For starters there are 4 recognized types of consent: implied, expressed, informed and unanimous.
Implied consent is not expressly granted by a person, but rather implicitly granted by a person’s actions (or inaction) in a particular situation.
Express consent is clearly and unmistakably stated, rather than implied. It may be given orally, in writing, or non-verbally with a clear gesture such as a nod.
Informed consent is consent given by a person who has a clear appreciation and understanding of the facts, implications, and future consequences of an action.
Unanimous consent, or general consent, is consent given by all parties.
And then there’s the newly coined term, enthusiastic consent. Essentially it means that anything other than an enthusiastic YES, is a no.
This movement is the product of several high profile ‘date’ rape court cases, where
there are three components that have to be proven: firstly that sex occurred, secondly that a person did not consent, and thirdly that the accused knew the other person did not consent.
In the words of the NSW Minister for the Prevention of Domestic Violence and Sexual Assault, Pru Goward, enthusiastic consent means that “you must explicitly ask for permission to have sex.”

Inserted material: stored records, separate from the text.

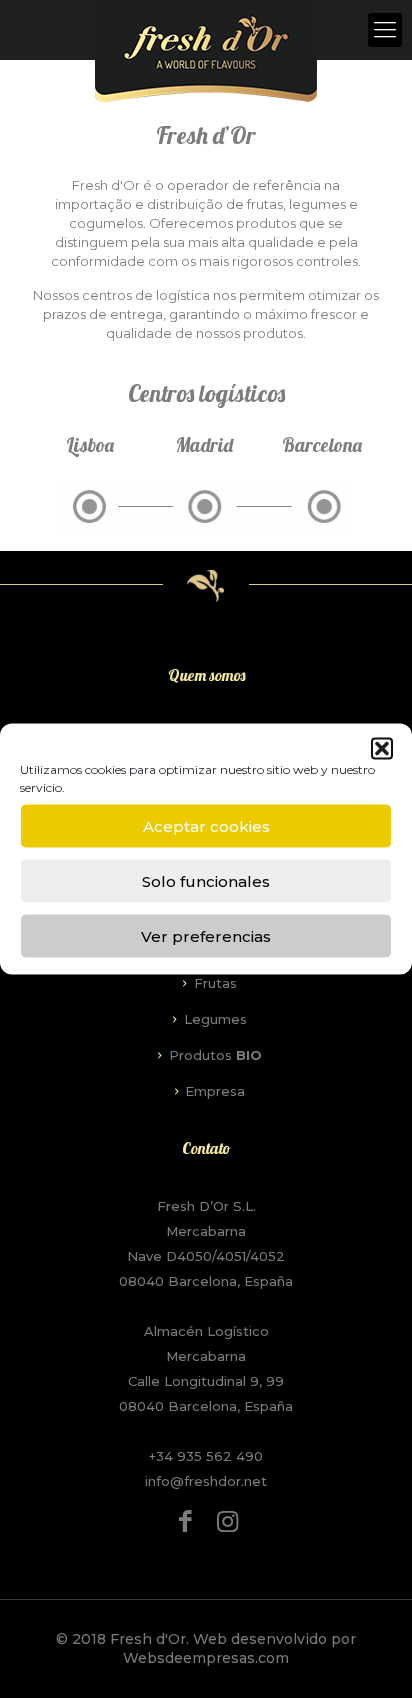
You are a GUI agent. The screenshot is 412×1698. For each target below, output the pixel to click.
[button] (382, 749)
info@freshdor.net (206, 1481)
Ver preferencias (206, 935)
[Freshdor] (206, 52)
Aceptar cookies (206, 825)
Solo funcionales (206, 880)
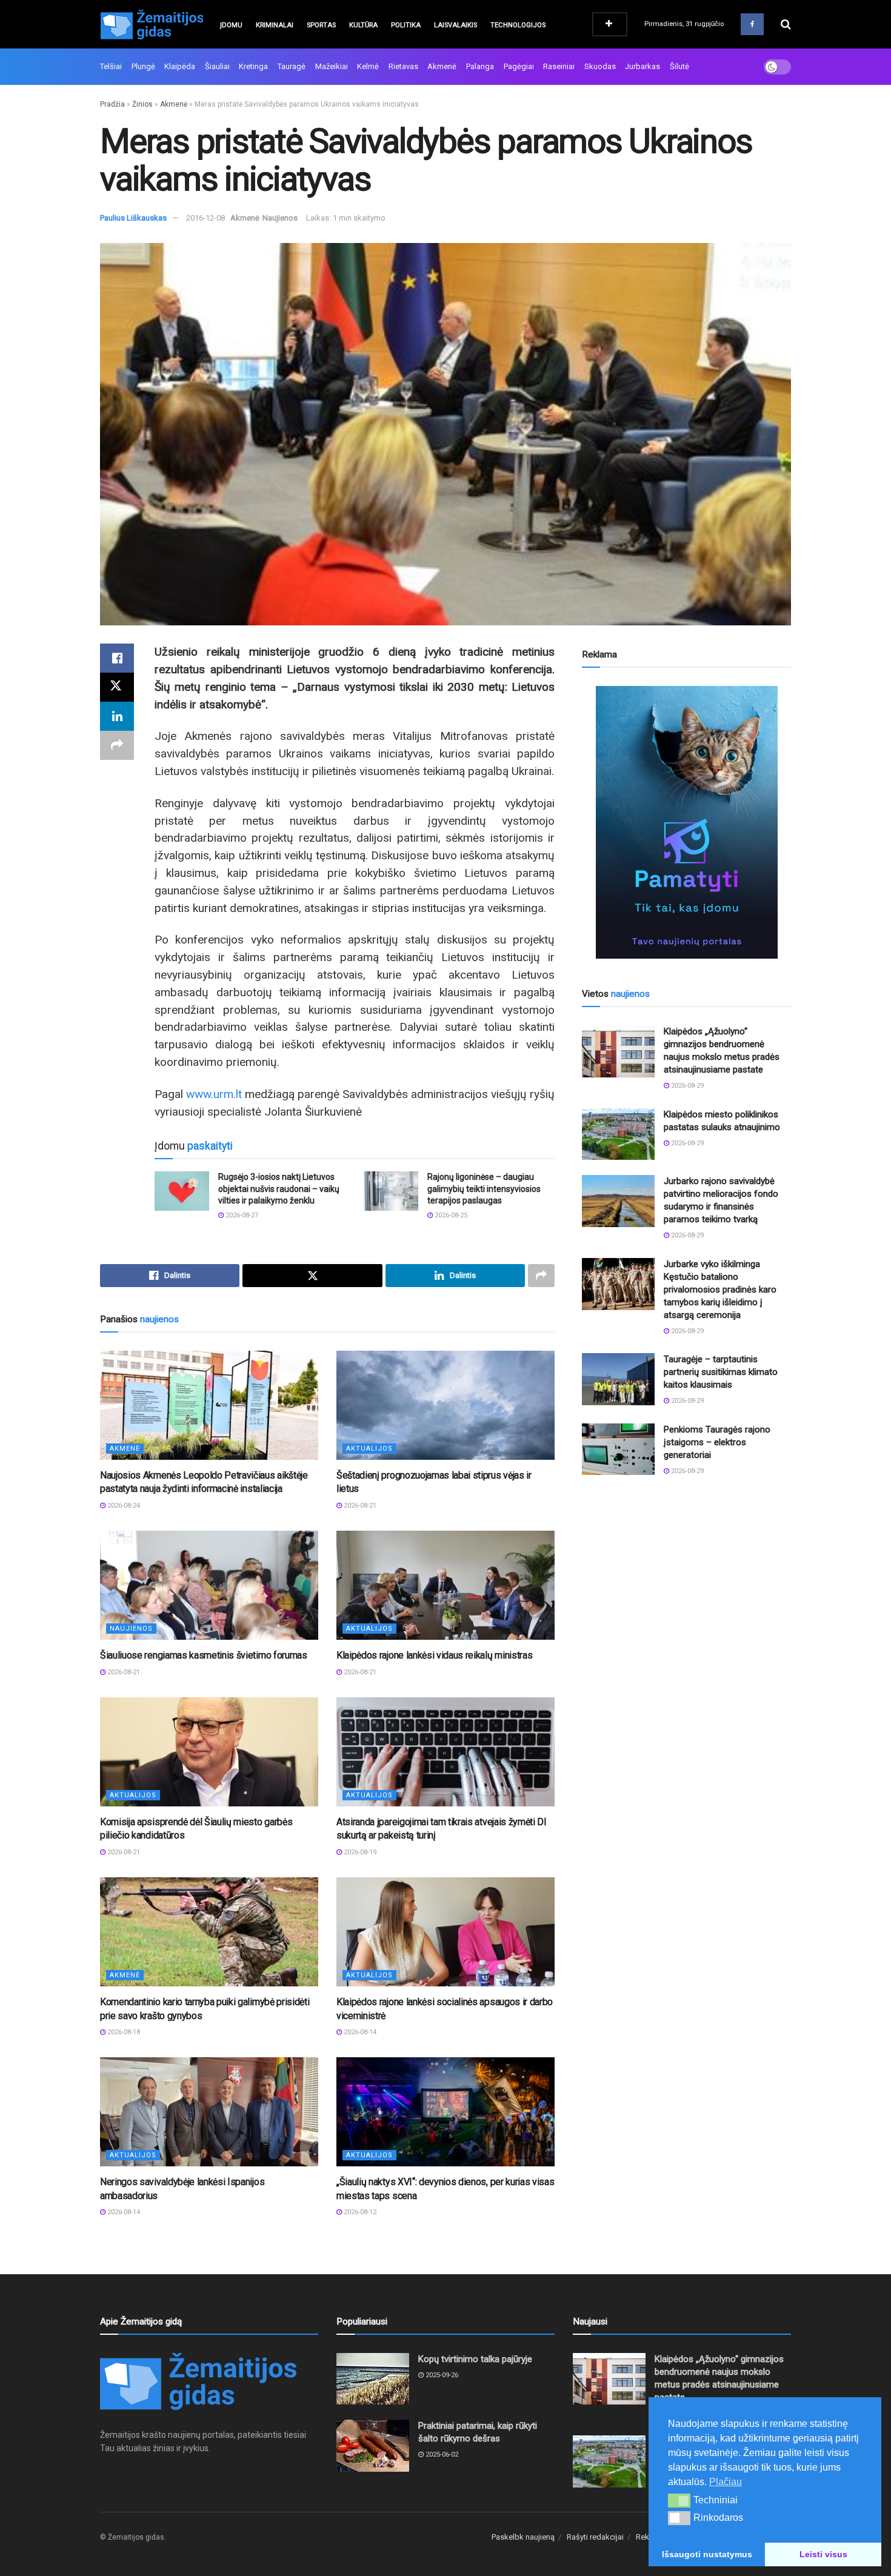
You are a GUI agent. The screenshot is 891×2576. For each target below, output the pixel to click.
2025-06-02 (441, 2454)
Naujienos (280, 217)
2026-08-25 (450, 1215)
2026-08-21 (359, 1505)
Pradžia (112, 104)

The person you’re with must have the full capacity to make a decision about whether they want to have sex, without force, coercion or deception. This means that there are certain situations where a person simply cannot consent – such as when they’re asleep, or intoxicated.
Equally, just because someone consented to having sex in the past, doesn’t mean it’s a guaranteed yes the next time, or any time after that.

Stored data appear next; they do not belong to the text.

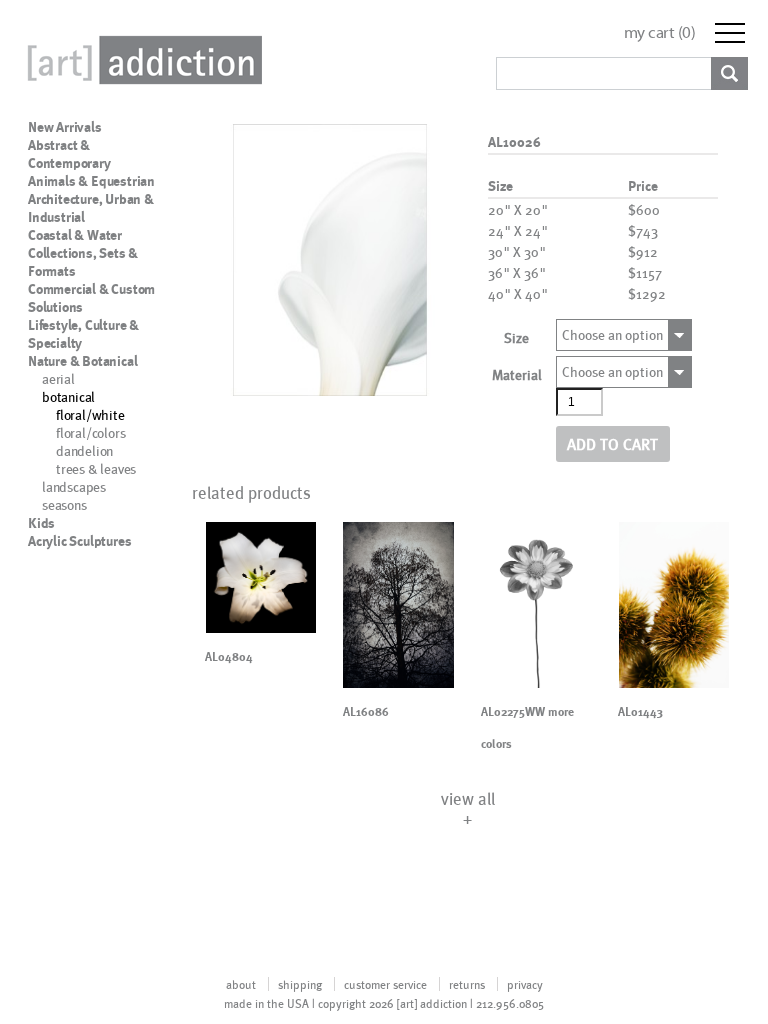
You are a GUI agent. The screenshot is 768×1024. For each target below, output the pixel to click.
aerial (58, 378)
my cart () (660, 32)
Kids (41, 523)
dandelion (84, 450)
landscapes (74, 486)
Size (516, 337)
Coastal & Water (75, 235)
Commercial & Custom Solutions (91, 298)
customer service (385, 984)
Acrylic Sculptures (79, 541)
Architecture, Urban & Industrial (91, 208)
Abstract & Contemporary (69, 154)
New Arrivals (65, 127)
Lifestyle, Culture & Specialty (83, 334)
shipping (300, 984)
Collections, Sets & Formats (83, 262)
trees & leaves (96, 468)
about (241, 984)
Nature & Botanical (82, 361)
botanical (68, 396)
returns (467, 984)
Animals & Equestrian (91, 181)
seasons (64, 504)
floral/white (90, 414)
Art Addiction (141, 60)
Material (517, 374)
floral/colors (90, 432)
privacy (525, 984)
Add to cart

And, importantly, consent can be withdrawn at any time during sexual activity.
It’s a lot to take in for both young adults navigating dating, and for the parents exploring clarity on consent, as they raise kids to be aware of and respectful of language, terminology and best practice around the issue.
United Nations agencies and other independent sex education initiatives now advocate that consent, and the etiquette around it, needs to be taught as part of a comprehensive program. One that delves into the grey areas to give clarity across the board from a young age.
The main issue here is separating out how consent is defined culturally, and how it’s defined legally. Legally speaking, enthusiasm is a tricky concept to ‘prove’ in court. It’s not typical, clear cut, black and white legal language, and is therefore challenging to define in court.
But instilling the enthusiastic consent model from a young age means teaching that, even in non sexual settings, we should always be certain our peers are willingly participating in an activity with us. It means that we should always look for an affirmative and, to be clear, that affirmative should be positively enthusiastic.
It’s the most ethical way to engage in any personal relationship, and the most respectful way for parents and educators to approach a topic at the heart of working to end the prevalence of sexual offenses. Hope you understood how to get clear about consent!